By Jeremy Gaunt, European Investment Correspondent
LONDON, Nov 16 (Reuters) - Investors enter the week surrounded by unrelentingly poor global economic news, fading hopes of a significant end-of-year stock market recovery and a growing reliance on governments coming to the rescue.
Attention is likely to be particularly keenly focused on Britain, a G7 economy from which investment is fleeing; Russia, which has been in free fall; and on global interest rate and tax policy.
But investors are also desperately sifting through the market wreckage for new investments that may bring returns after a year of mind-numbing losses for many.
"We are sitting at a point where the data is unremittingly gloomy, so any sign of life would be comforting," said John Stopford, head of fixed income at Anglo-South African firm Investec Asset Management.
Investors are being battered by a wave of economic indicators pointing to recession in the United States, Britain, Germany and the euro zone as a whole, while major emerging markets are toppling.
This is leading in many cases to investment flight.
Few places are currently under pressure as much as Britain, where growth has tumbled, unemployment has spiked and interest rates have been slashed.
Sterling has lost a quarter of its value against the dollar over the past 3-1/2 months and is down nearly 8 percent this month alone.
On a trade-weighted basis, the pound hit a 13-year low against other currencies last week and a new record low against the euro.
This is showing up in fixed income investments.
"After a 12-month period of relatively stable flows of foreign capital into and out of UK fixed income instruments," Bank of New York Mellon analyst Neil Mellor wrote last week, "since mid-September we have been registering extremely heavy outflows."
He estimated the outflows from UK fixed income instruments since Sept. 10 have offset around 75 percent of the inflows seen since the start of 2004.
The flight is unlikely to be reversed by the Bank of England. Just days after it slashed rates by 1-1/2 percentage points to 3.00 percent, Governor Mervyn King said last week it was prepared to cut rates further if needed to refloat the economy. That left many investors expecting rates of just 1.5 percent or even 1 percent next year.
Meanwhile, once-booming Russia is being clobbered by investor capital flight, triggered by a mixture of economic concern, falling oil prices and unease over the potential for political intervention.
Last week the authorities allowed what was effectively a 1 percent devaluation of the rouble against their euro/dollar basket, and investors are concerned about more if oil continues to fall.
Russian stocks, meanwhile, have shed more than $1 trillion since May with the dollar-based RTS exchange falling 73 percent since the beginning of June.
EARNINGS RECESSION
It is also becoming apparent to many investors that a hoped for year-end rally on stock markets may well not materialise.
MSCI's main gauge of world stocks, its all-country index, is heading for its sixth consecutive month of losses, down around 45 percent for the year to date.
The current batch of U.S. and European earnings have done little to lift spirits despite lowered expectations and about as many surprises on the upside as on the downside.
Neil Dwane, European chief investment officer of fund firm RCM, noted that companies are still reporting results that trigger sharp stock falls, suggesting that corporate gloom is still not properly priced in.
"Falls of 10 percent suggest the market is too optimistic," he said.
It has all led some investors to predict a severe earnings recession next year.

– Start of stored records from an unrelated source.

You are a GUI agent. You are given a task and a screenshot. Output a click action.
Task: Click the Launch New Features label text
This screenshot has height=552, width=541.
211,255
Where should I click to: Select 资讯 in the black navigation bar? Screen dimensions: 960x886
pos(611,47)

France's AXA Investment Managers, for example, is forecasting an overall global earnings decline of 25 to 40 percent over two years.
Despite this, a number of leading investors have begun looking at corporate debt, which is seen as having priced in too much gloom.

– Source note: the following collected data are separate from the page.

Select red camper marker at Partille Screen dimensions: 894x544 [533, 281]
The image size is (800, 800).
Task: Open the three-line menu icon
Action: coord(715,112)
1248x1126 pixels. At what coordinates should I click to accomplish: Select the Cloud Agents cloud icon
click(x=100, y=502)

Stopford of Investec, for example, reckons the current price of corporate bonds globally is assuming a far greater economic disaster than the Great Depression.
GOVERNMENT HELP
Little wonder, against this economic and market background, that investors are becoming increasingly reliant on governments and central banks to dig them out of the hole.
Following the weekend meeting of G20 political leaders in Washington, the focus is likely to be on new stimulus packages and tax cuts to re-inflate consumer spending.
Announcements of such plans in the past have lifted stock market sentiment, but often only for a brief time.
Stock markets, for example, rallied sharply a week ago after China announced a nearly $600 billion stimulus package, but it fizzled rapidly with world stocks falling for most of the week.
Meanwhile the relative absence of inflation -- the result of falling global demand -- is allowing central banks to cut or promise to cut interest rates.
On Wednesday, the Bank of England publishes the minutes of the Nov. 6 meeting when it slashed rates. The Bank of Japan will announce its latest decision on Friday.